Roche (SIX: RO, ROG; OTCQX: RHHBY) announced today it has licensed its
P2X3 receptor program aimed at developing first-in-class
treatments for chronic pain to Afferent Pharmaceuticals. Afferent was
co-founded by Anthony Ford, Ph.D., Pappas Ventures, and Third Rock
Ventures, and is focused on developing compounds that treat chronic pain
by targeting a novel biological pathway. In conjunction with this
announcement, Afferent successfully closed a $23 million Series A
financing, which was led by Third Rock Ventures and Pappas Ventures, and
included Domain Associates and New Leaf Venture Partners. Proceeds from
the financing will be used to accelerate the development of P2X3
receptor targeted pain therapies.
More than 270 million people worldwide suffer from chronic pain. While
product reformulations or combinations of established molecules have led
to new product introductions, there has been little recent success in
identifying novel mechanisms for successfully managing and treating
pain. Existing therapeutic approaches such as opioids, antiepileptic
drugs and non-steroidal anti-inflammatory drugs, including COX-2
inhibitors, have documented drawbacks in inadequately addressing patient
needs and presenting safety, efficacy, tolerability and addiction
concerns.
“A major drawback of existing pain medications is their lack of
specificity for pain pathways,” commented Dr. Ford, who will serve as
chief scientific officer of Afferent. “Afferent is poised to lead the
way with an entirely novel, targeted mechanism for treating chronic
pain. Research shows that P2X3-containing receptors are highly specific
to nerve fibers that transmit the sensations of pain and discomfort in
response to inflammation or injury, particularly in chronic conditions.
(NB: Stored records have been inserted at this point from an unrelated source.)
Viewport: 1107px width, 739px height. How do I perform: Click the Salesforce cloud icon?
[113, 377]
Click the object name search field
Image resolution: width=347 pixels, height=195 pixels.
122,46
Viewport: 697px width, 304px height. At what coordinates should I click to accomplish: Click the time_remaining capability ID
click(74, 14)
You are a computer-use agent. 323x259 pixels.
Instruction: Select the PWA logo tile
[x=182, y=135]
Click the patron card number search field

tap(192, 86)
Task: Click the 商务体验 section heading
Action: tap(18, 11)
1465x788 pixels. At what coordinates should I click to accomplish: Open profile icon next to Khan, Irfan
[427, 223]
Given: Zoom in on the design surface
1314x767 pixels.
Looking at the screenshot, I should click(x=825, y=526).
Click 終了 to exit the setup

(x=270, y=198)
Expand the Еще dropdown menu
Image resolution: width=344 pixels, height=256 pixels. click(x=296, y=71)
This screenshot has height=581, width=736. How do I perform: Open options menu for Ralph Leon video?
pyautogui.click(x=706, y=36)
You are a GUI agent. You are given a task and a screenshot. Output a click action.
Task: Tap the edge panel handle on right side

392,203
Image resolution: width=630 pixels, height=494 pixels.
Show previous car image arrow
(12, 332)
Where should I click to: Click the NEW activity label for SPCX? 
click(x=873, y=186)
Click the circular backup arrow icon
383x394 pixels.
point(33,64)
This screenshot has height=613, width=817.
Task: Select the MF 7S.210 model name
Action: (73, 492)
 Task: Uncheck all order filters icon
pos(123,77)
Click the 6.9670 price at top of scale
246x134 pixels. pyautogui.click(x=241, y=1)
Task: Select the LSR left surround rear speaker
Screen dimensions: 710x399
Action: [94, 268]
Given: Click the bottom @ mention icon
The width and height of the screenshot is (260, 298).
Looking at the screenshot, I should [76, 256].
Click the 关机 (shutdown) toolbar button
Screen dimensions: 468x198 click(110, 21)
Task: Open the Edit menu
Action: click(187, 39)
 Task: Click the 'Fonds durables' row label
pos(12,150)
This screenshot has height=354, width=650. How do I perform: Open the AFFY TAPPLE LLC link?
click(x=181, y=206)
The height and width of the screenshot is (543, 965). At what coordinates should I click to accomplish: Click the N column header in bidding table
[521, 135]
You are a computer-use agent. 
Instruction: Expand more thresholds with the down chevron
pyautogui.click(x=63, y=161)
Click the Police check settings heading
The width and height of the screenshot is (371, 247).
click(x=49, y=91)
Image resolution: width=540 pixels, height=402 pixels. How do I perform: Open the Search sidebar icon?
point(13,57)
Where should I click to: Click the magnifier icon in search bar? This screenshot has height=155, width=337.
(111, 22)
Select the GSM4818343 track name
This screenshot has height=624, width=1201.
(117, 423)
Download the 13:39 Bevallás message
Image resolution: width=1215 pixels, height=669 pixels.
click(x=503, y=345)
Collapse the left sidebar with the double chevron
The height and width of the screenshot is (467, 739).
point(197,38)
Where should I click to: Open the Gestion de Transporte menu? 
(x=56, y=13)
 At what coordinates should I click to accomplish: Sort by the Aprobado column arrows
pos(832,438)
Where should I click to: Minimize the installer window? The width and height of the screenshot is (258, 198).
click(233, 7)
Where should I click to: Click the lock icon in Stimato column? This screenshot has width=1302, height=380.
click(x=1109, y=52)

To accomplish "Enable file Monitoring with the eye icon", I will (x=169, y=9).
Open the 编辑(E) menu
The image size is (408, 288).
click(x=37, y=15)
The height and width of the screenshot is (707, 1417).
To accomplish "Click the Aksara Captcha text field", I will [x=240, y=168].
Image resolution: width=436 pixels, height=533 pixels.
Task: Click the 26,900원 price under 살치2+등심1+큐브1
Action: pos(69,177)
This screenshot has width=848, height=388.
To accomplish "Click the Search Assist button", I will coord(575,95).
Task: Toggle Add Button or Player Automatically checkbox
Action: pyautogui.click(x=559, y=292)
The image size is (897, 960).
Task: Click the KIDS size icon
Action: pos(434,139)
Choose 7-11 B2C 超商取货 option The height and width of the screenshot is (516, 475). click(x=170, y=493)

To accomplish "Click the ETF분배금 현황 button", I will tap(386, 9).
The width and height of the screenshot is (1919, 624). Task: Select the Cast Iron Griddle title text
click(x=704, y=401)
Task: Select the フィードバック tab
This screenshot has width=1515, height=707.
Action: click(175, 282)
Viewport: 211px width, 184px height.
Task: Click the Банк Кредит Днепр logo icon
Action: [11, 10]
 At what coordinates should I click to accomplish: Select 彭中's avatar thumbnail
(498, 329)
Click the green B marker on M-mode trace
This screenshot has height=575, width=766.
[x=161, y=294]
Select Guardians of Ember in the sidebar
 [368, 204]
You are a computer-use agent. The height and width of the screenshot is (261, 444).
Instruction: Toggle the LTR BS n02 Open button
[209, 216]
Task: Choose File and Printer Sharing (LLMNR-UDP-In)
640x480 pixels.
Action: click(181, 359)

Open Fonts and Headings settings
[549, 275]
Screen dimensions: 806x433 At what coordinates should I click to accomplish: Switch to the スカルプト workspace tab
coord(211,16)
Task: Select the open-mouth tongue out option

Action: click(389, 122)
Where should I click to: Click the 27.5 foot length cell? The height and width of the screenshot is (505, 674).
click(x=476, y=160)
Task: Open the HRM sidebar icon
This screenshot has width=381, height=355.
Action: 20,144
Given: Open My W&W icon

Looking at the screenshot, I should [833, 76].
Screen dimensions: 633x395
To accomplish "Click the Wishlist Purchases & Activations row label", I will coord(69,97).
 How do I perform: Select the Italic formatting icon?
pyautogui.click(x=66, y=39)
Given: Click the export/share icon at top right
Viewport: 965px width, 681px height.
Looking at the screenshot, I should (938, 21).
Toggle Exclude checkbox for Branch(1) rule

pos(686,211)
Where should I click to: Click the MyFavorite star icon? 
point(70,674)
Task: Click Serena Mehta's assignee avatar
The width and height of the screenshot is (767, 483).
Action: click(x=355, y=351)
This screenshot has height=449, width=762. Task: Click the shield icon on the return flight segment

P2X3 antagonism represents a breakthrough and potentially transformative
approach to treating chronic pain associated with conditions such as
osteoarthritis, back pain, visceral pain and neuropathy. Our preclinical
and clinical data on this program suggest a very compelling
first-in-class, orally delivered product, and we look forward to
initiating clinical trials to test the safety and efficacy of the lead
product candidate, AF-219, in several indications early in 2010.”